What does it mean to you to be so successful with the Series B funding for this drug—it can be challenging. What is your secret?
The number one thing is working with great ideas and great people. If I deserve any credit, it’s doing that. Once you have that, you can find the capital to implement your idea. Actually, if you’re successful in the things that you’re doing, a Series B raise can be easier than raising that first money. When raising that first money, there is less demonstration available for what you’re trying to do. In this case, using the Series A monies, our Phase 2a study showed the patients treated with our drug, GC4419, did dramatically better than historically expected on every measurement. So having that data made Series B “easy”.
We are now in a later-stage Phase 2b study in head and neck cancer patients, testing GC4419 versus a placebo in preventing radiation-induced oral mucositis (OM). OM attacks the lining of the patient’s mouth and throat, and may also result in the radiation oncologist suspending treatment to ease this condition. Suspending treatment, however, decreases the odds of controlling the cancer for that patient.
What advice do you have for entrepreneurs interested in the drug discovery space?

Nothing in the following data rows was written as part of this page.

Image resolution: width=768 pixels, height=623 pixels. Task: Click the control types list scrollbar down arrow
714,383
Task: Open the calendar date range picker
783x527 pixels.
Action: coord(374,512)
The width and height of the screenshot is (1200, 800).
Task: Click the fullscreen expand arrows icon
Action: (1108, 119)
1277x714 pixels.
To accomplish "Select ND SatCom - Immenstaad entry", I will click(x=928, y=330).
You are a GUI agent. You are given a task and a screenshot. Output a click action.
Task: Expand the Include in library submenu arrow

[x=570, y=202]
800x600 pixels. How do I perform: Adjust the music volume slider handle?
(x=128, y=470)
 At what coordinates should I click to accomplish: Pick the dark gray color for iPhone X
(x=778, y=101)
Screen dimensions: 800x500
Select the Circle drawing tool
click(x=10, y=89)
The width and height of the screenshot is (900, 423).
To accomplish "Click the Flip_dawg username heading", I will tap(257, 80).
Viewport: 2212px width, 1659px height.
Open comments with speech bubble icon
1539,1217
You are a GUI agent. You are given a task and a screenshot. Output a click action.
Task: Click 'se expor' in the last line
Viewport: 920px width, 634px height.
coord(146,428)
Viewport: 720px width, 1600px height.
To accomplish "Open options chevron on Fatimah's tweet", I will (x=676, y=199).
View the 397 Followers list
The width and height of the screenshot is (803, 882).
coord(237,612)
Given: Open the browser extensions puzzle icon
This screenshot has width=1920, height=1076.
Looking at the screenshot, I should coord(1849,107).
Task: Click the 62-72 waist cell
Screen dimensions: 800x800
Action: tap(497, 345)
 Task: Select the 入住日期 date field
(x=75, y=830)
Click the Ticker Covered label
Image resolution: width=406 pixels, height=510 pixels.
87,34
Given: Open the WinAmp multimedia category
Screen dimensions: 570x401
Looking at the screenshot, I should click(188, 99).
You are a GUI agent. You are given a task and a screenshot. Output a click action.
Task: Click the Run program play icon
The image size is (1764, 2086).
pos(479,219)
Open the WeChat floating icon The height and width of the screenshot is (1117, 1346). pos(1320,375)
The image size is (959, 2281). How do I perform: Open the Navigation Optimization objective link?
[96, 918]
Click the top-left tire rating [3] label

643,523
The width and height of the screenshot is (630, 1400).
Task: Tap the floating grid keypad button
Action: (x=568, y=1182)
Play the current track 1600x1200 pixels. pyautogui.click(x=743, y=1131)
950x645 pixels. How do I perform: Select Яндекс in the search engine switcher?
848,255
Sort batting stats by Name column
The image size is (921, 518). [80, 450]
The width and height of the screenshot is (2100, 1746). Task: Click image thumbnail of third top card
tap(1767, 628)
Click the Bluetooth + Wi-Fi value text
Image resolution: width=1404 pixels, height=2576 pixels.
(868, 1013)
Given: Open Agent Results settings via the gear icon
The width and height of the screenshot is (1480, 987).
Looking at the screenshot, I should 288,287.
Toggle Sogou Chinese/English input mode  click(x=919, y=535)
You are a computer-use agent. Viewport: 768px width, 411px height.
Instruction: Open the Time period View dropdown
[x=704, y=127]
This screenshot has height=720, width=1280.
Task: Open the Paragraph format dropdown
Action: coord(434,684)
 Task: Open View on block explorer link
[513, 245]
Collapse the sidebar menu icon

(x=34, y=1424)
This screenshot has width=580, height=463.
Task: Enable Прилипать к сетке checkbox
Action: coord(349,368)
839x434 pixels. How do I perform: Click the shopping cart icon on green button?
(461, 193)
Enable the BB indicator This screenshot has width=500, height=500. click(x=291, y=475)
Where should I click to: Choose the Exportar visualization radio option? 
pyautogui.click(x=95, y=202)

Be really committed. When you layer in all the challenges, especially early on, people often don’t appreciate how much time raising capital can add to already lengthy drug development timelines; you are looking at a significant portion of your life devoted to it. It’s not like information technology, where within a couple years, Facebook buys you and you can move on to something else. You shouldn’t be doing biotech or pharmaceuticals if you aren’t deeply committed to helping patients.
What has kept you in St. Louis?
The ideas. It’s such an interesting opportunity in that there is science that is every bit the match of what’s going on in Boston and San Francisco. St. Louis is acknowledged as a center of innovation in life sciences and in pharma. Just like celecoxib, one of the biggest drugs ever, Galera’s drugs were invented here. The Ideas that come out of WashU, SLU, and former Pfizer, Mallinckrodt & Monsanto people are every bit as innovative and game changing as on the coasts.